◆ TO-DO LIST:
[1] Please extract the passage of the AC-versus-DC motor thread between "Siemens makes a" and "are most suitable.", inclusive.
[2] Continue the AC-versus-DC motor thread from its last line.

◆ PASSAGE TO READ:
::::
# Newbie question: AC or DC?



## TheSGC (Nov 15, 2007)

I guess you would have to define better. 

AC is usually more efficient because of regenerative breaking, but its really expensive. DC is low cost, easy to work with and requires less battery power than AC. (AC is around 200-300 volts and DC is 48-144 volts depending on the power wanted.)

DC is the most common used in homemade EV conversions since its price is the least expensive. (=my version of "better")

Choosing between the two depends on what you want to spend. Set a price and then start looking at the two systems. AC systems can go for $10,000 just for the motor and controller, where as one can get a full DC kit, with all the parts one needs for $5,000 - $6,000.


----------



## david85 (Nov 12, 2007)

Also pay attention to the efficiency rating of the motors, solectria sells some low cost AC motors (electro automotive carries them), but the smaller ones are barely over 80% efficient, where the ADC motors are close to 90%.

Siemens makes a nice AC drive that Metric Mind carries. It can go past 200Hp, but you need a high voltage battery for that, it will run at 144V, but at a reduced output. The liquid cooling also means a higher constant output than a DC motor, and the higher max RPM means you can get away without shifting. The inverter is programmable, and also liquid cooled. The setup is pretty old by now (though not as old as the ADC motors!) but I still think its one of the best out there.

But your budget will have a lot to do with which systems are most suitable.


----------



## celsomenaia (Jul 26, 2007)
::::
◆ DATA:
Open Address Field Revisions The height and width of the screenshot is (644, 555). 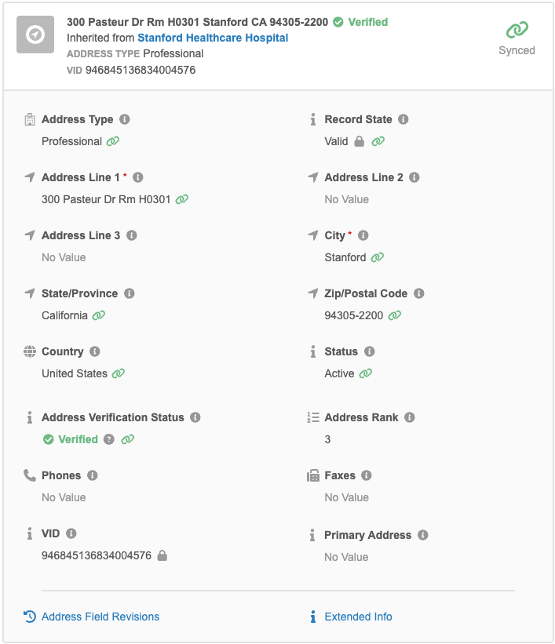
::::
◆ TASK-BY-TASK OUTPUTS:
[1]
Siemens makes a nice AC drive that Metric Mind carries. It can go past 200Hp, but you need a high voltage battery for that, it will run at 144V, but at a reduced output. The liquid cooling also means a higher constant output than a DC motor, and the higher max RPM means you can get away without shifting. The inverter is programmable, and also liquid cooled. The setup is pretty old by now (though not as old as the ADC motors!) but I still think its one of the best out there.

But your budget will have a lot to do with which systems are most suitable.

[2]
i´m building my second electric car , and it will be AC

i´m going to use a ZAPI AC4 , it will work from 72V - 96V and it´s 550A
it´s not cheap, but to buy DC controller I whould have to import from USA, and to add up the shiping cost, I also have to pay 21% sales tax,and other import taxes so a good ADC motor and controler (DC) would be almost the same price of the best motor a the ZAPI controller (AC) .

best regards


----------



## little ghost (Feb 17, 2008)

Thanks for the replies people... Although i'm still mistified i must admit. Well i suppose i always wanted regen braking so that limits my options to an AC system. I've been a petrol head for years and years and know engines very but this is... another language to me. I've been looking at alot of home build kits lately and i didn't realise the choice is so massive and confusing.

Another question... Some companies offer kits based on the size of the car... if i was to buy a kit for a heavier car and put it in a lighter car, would i get more performance? Or is there much more to it than that.

I'm looking for 80mph and 100miles range. I'm sure it's possible as there's a kit for a Porsche with those specs. Donor would be Civic or possibly Mazda 323. Any help would be much appreceiated

Alex


----------



## Bugzuki (Jan 15, 2008)

The is also the option of Brushless DC (which is an AC motor with permanent magnets on the rotor instead of just a squirrel cage). These motors are quite effecient, but expensive. www.uqm.com is one company. I would probably go that route if I had 25 thousand to spend on the motor.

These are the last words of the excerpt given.